Undoubtedly, every one of us is excited about the internet and therefore, we have immediately resorted to becoming virtual citizens. The Goa government’s initiative to provide schools with internet and make Wi-Fi networks and hotspots available for the people harps for another important requirement of a digital literacy programme. It becomes even more necessary when the state is facing several cybercrime cases.
As per Goa police, 90 cybercrimes against women were reported in 2022 and until August this year, they had received 52 complaints. This is more than twice as many incidents as were reported in 2021 which totalled 38. Cybercriminals are stealing money and fiddling with bank accounts with a variety of strategies. These include proposals for marriage, swindles that steal money and hearts, and blackmail via explicit images. It is the responsibility of each of us to ensure cyber security.
Vulnerabilities abound because, as soon as you turn on your gadget, you are subject to traps designed by thieves that prey on a variety of human weaknesses and desires. The lures range from jobs abroad for young people struggling to make ends meet to cryptocurrency for those looking to make a big money move.

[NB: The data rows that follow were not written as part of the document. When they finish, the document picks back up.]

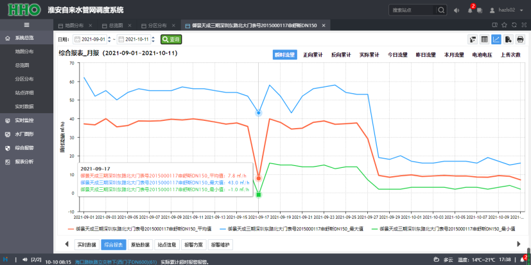
Task: Collapse sidebar with hamburger menu icon
Action: (x=26, y=24)
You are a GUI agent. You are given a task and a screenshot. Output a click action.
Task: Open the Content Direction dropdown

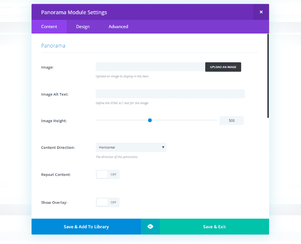coord(131,147)
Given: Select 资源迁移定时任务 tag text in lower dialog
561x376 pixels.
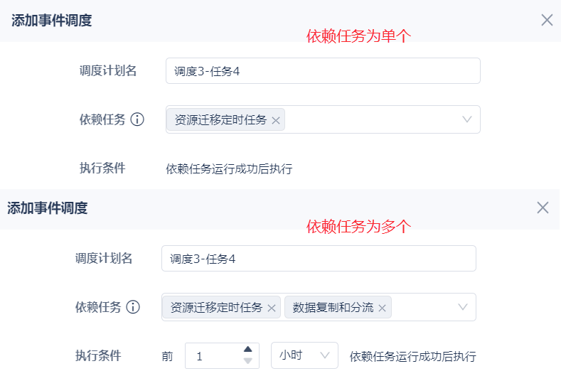Looking at the screenshot, I should (x=216, y=308).
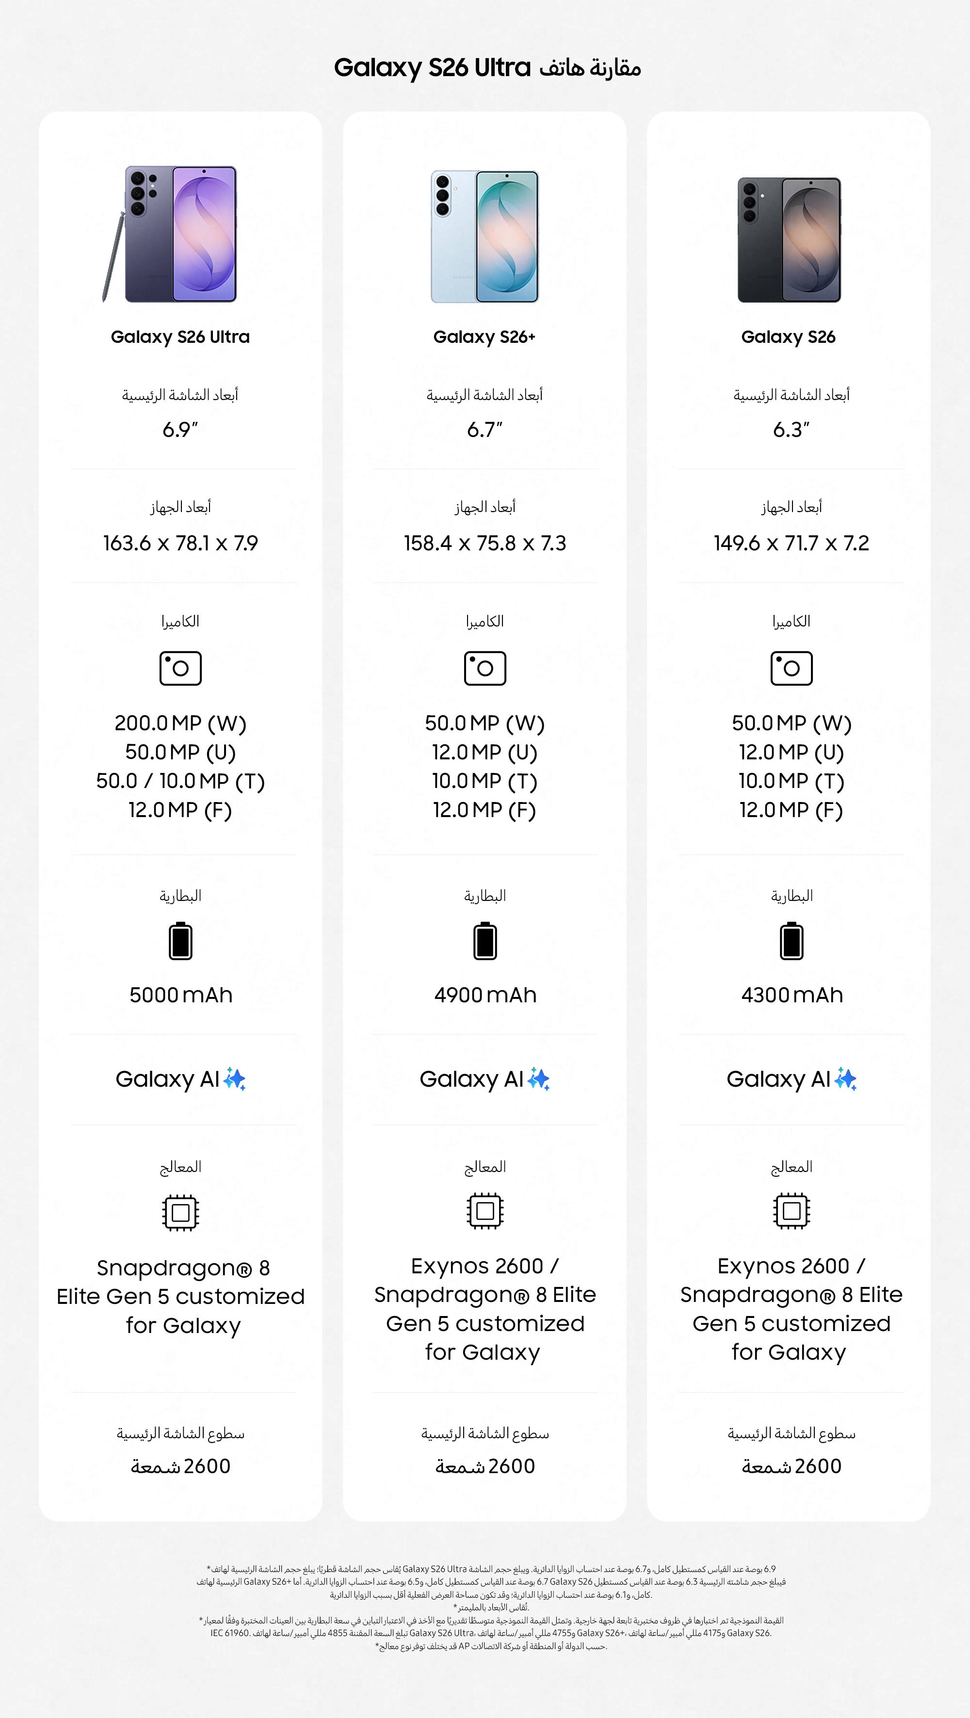The width and height of the screenshot is (970, 1718).
Task: Click the Galaxy S26 model name in the right card
Action: 789,337
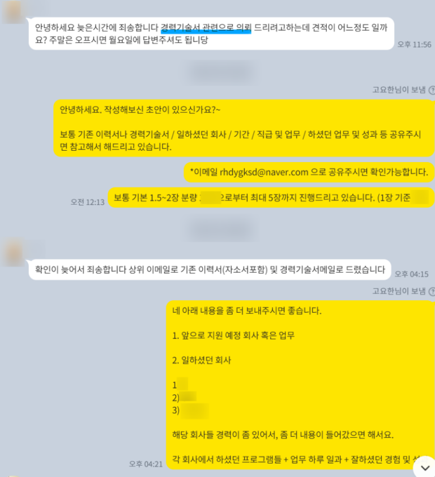
Task: Click the 오전 12:13 timestamp
Action: tap(88, 202)
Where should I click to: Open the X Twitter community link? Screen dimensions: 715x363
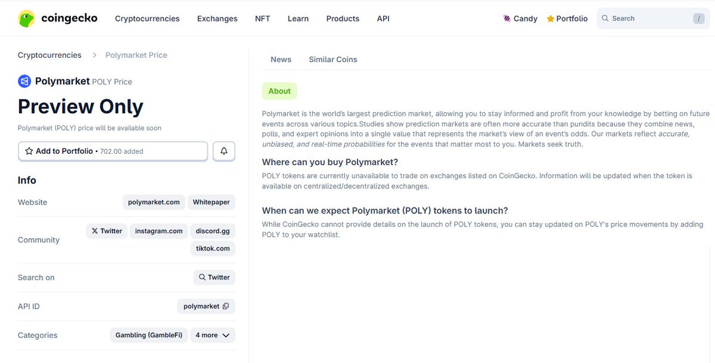click(107, 231)

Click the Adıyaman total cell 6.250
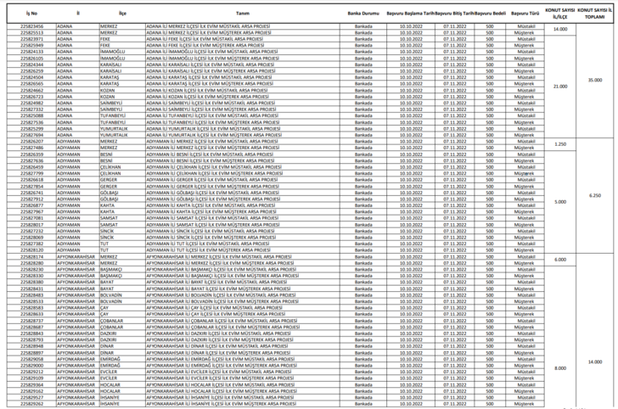(x=595, y=195)
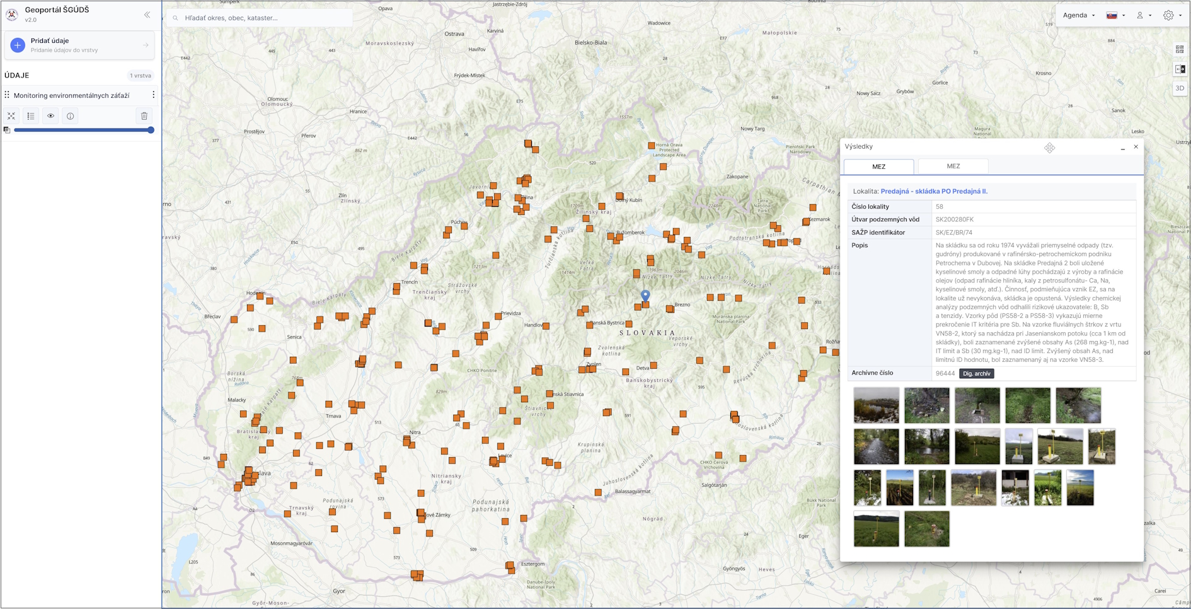
Task: Expand the user account dropdown
Action: 1143,15
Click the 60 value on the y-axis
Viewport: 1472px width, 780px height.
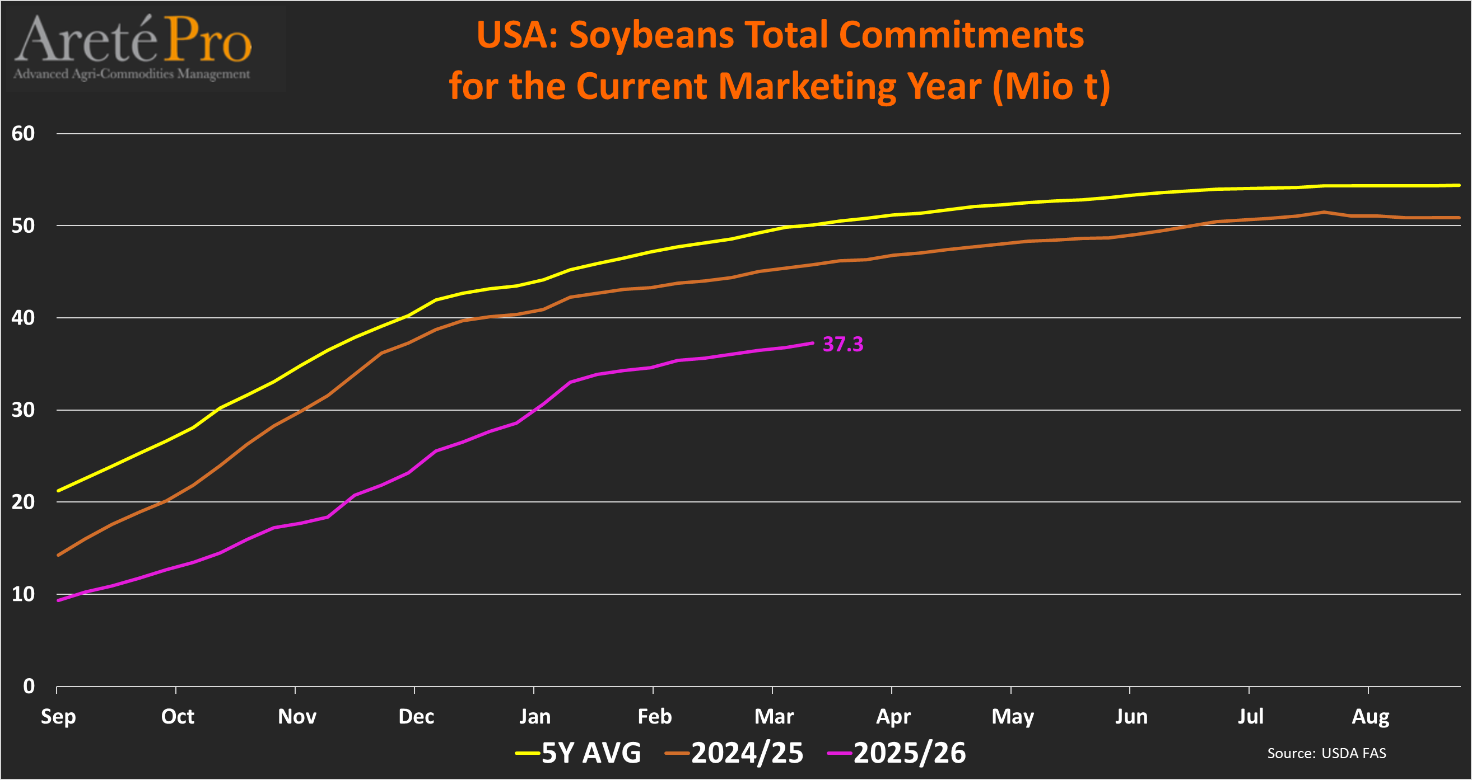23,134
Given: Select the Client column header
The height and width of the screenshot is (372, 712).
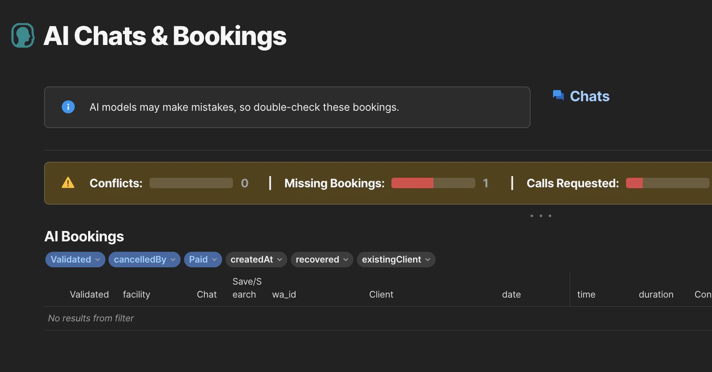Looking at the screenshot, I should pyautogui.click(x=381, y=295).
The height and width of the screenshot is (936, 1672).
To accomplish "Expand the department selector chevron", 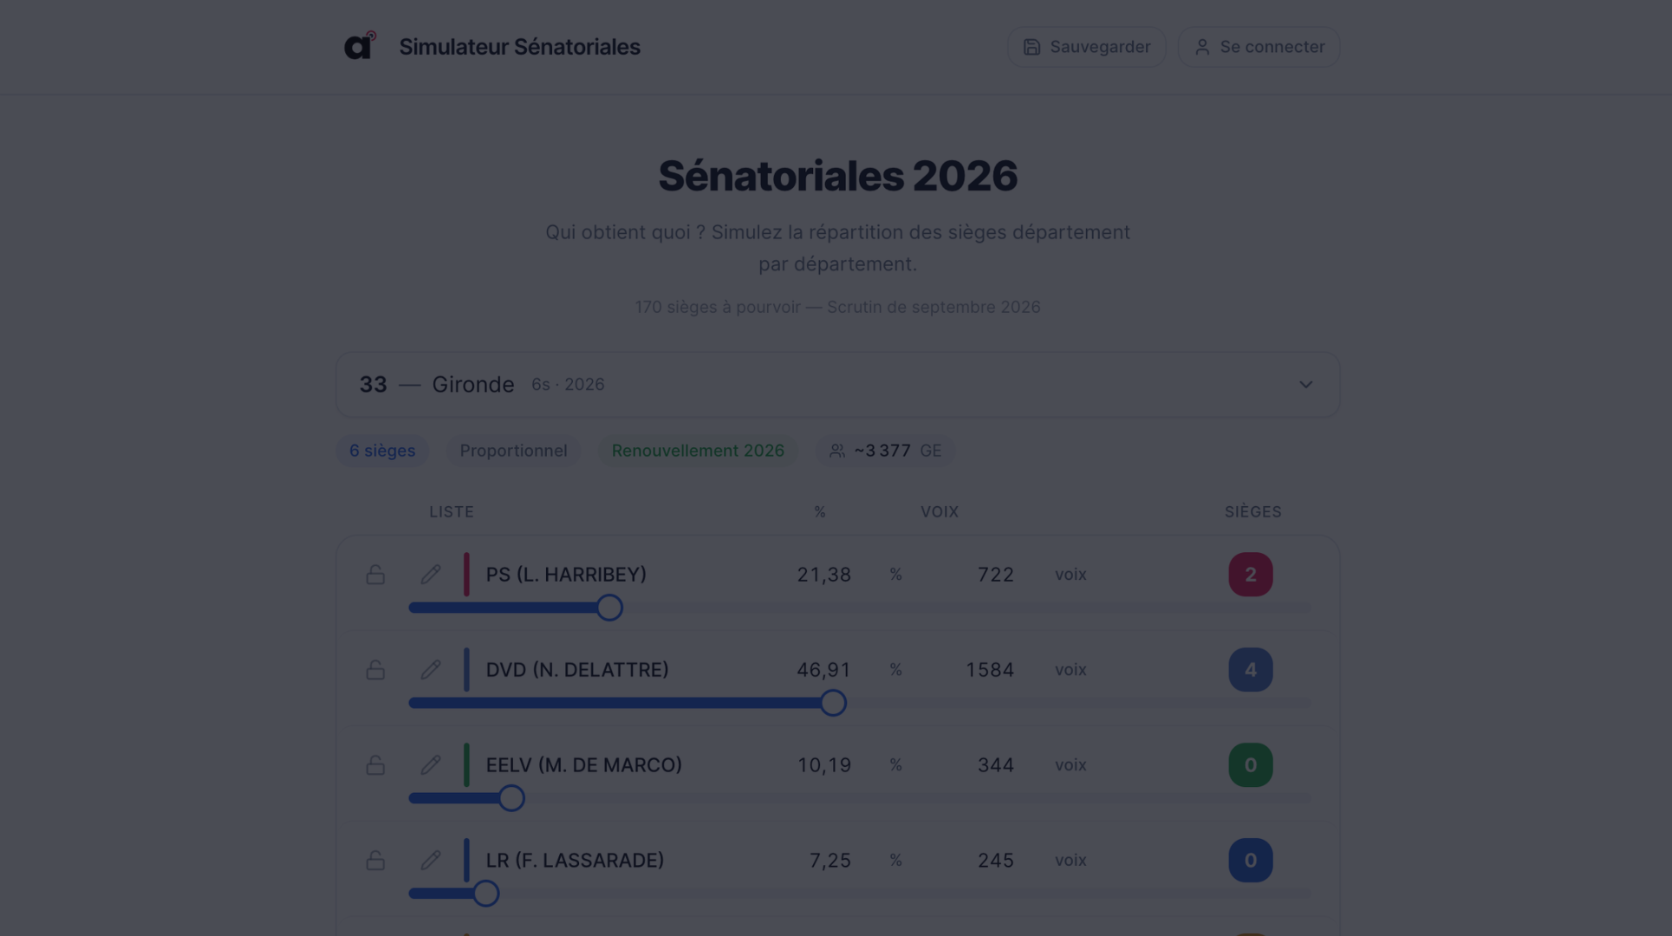I will (x=1306, y=384).
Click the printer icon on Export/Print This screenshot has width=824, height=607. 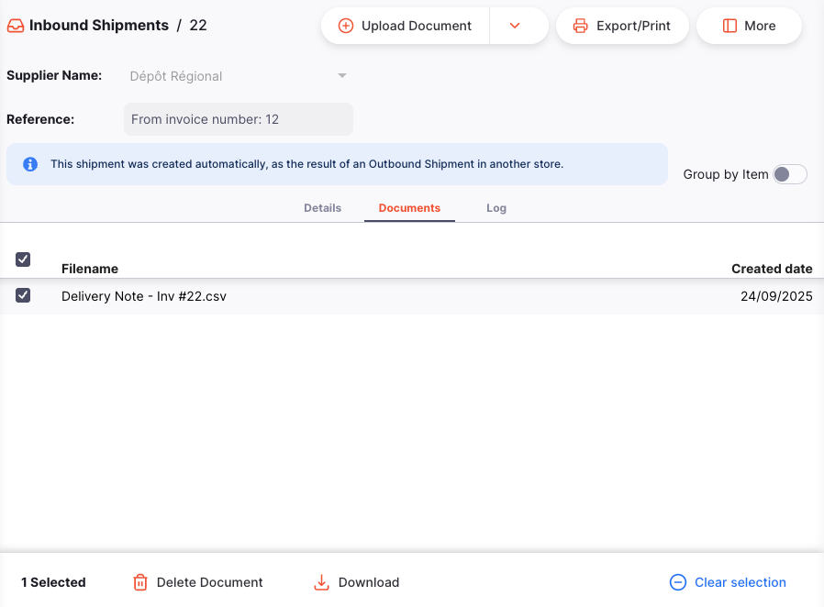tap(580, 26)
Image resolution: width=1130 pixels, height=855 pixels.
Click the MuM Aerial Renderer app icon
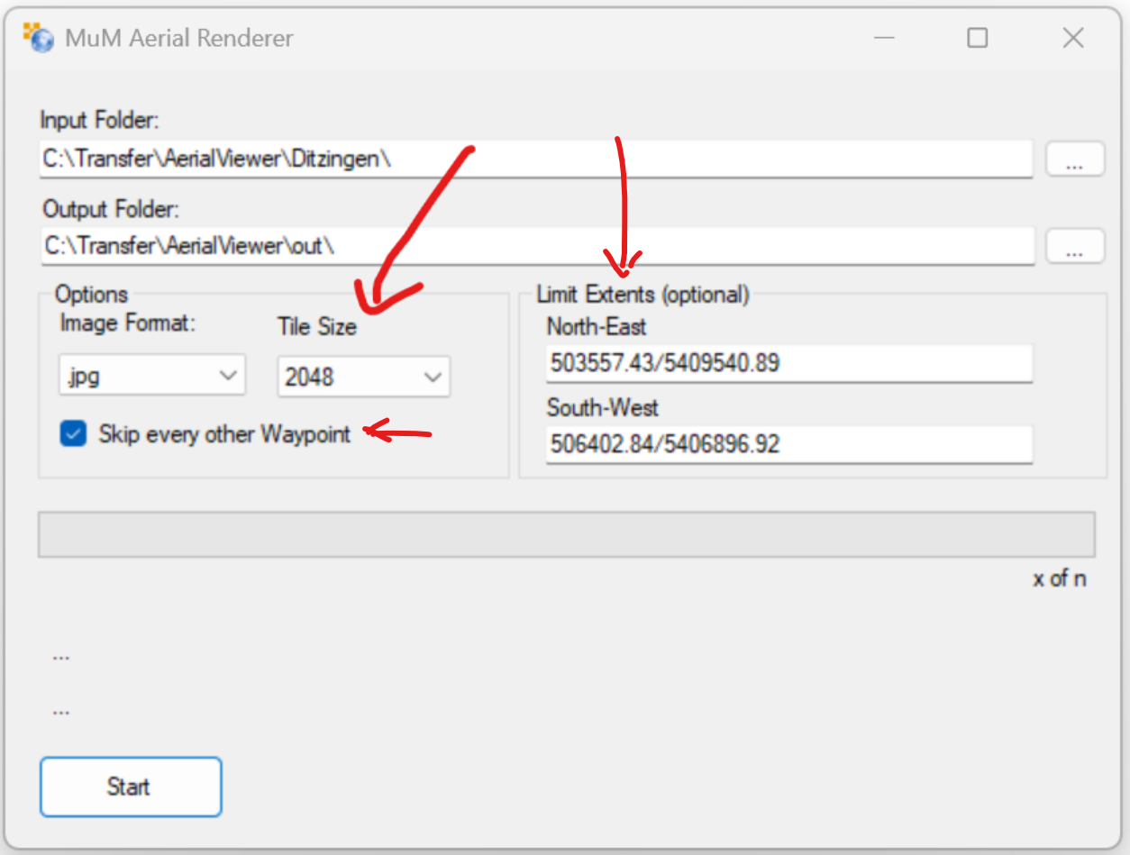click(39, 38)
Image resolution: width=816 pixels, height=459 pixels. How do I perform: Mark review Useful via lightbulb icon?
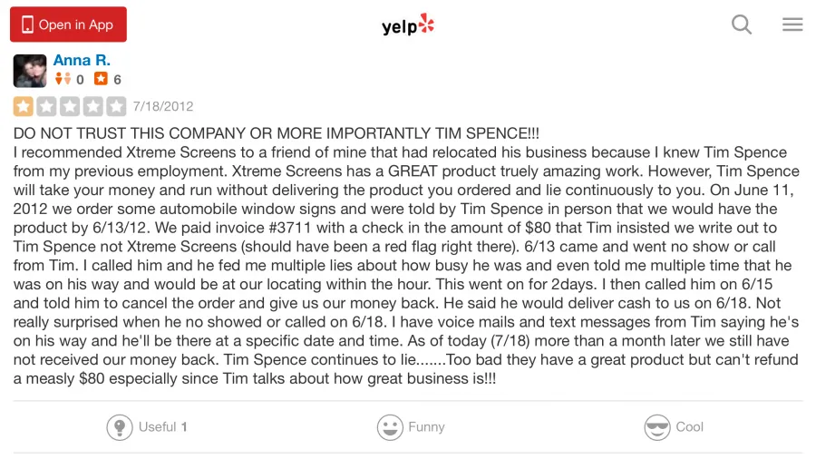pyautogui.click(x=120, y=427)
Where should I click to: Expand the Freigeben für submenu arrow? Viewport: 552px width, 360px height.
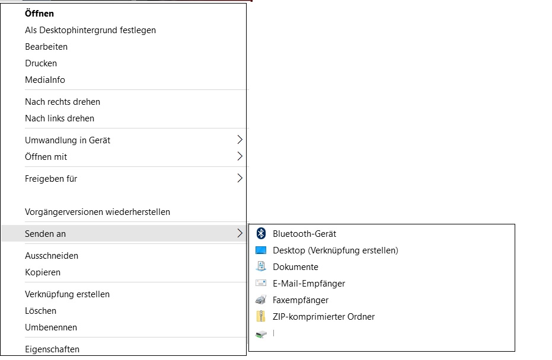[x=240, y=178]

They also include marriage proposals for the lonely and offers of international franchises for those hoping to break into a bigger business league.
Sex is a temptation that leaves victims reeling from severe embarrassment and financial losses, which may deter some from approaching the police. Unknowingly, victims frequently work with predators in cooperation. Offers that seem too good to be true can deceive even highly intelligent people. It is anticipated that cybercrime-focused gangs in India and beyond will utilize the upcoming 5G technology.
Fraudsters also utilize sextortion and fake social media profiles in addition to these schemes to defraud the gullible of their money. Goa’s law enforcement authorities have prepared for the challenge of cybercrimes by investing in awareness campaigns, training and skill enhancements. In 2022, Goa police conducted lectures and seminars on combating cybercrimes, training 30,000 students and other stakeholders in the process.
Cybercrime trends in Goa include phishing, which involves sending emails resembling genuine parties; vishing, which involves tricking people into providing data through phone calls; smishing, which uses cellphone text messages to lure consumers; cyber libel, which involves defamation written on a website; slander, which is spoken defamation; cyberstalking, where victims are virtually followed online anonymously; social media imposters who create profiles using another person’s name or photograph; and fraudvertising, which involves redirecting victims to fake websites with various offers or business opportunities. These trends highlight the need for increased awareness of cybercrime in Goa to protect vulnerable individuals and businesses.
There are two categories of cyber defamation: malvertising and pharming. Pharming is the practice of a scammer inserting harmful code onto a user’s computer or server so that, without the user’s knowledge or agreement, clicks are forwarded to fake websites. Malvertising is the practice of flooding websites with dangerous code-containing adverts that lead visitors to fake websites or files that are infected with malware.
Social media fraud entails the con artist looking through the victim’s profile to create a profile of a wealthy person or someone the victim could find appealing. Subsequently, they employ social engineering techniques to entice the sufferer to transfer funds into multiple bank accounts. Up until they are unable to make any more payments, the victim may deposit money.
It’s critical to understand the hazards and refrain from disclosing personal information online in order to prevent cyber defamation. Refrain from making friends with random people, taking ads at face value, disclosing too much personal information and using weak passwords. Don’t give strangers your credit or debit card information when withdrawing cash from an ATM.
Avert keeping passwords or bank account information in plain text on your phone, only connect when necessary, and only use authentic software that you update on a regular basis. Enter website addresses into search fields rather than clicking on search results, and double-check customer support numbers, particularly if you get them from search engines.
There is also a dire need to create a digital literacy program for children and youth who are more vulnerable to these cybercrimes. And it is sure going to be a worthwhile endeavour, particularly in light of the growing significance of digital competencies in today’s society. The goal of a thorough digital literacy program should be to provide people with the information and abilities needed to use digital technology sensibly and successfully.
Online safety, phishing attempt detection and secure browsing are all aspects of internet literacy as are online discussions, social media best practices and email etiquette. Information literacy is the ability to assess online data and steer clear of false information. Digital citizenship includes responsible social media use, privacy protection and ethical online conduct. As virtual citizens let us be aware of these trends and carefully navigate through them, safeguarding our mental health and creating a safe virtual space.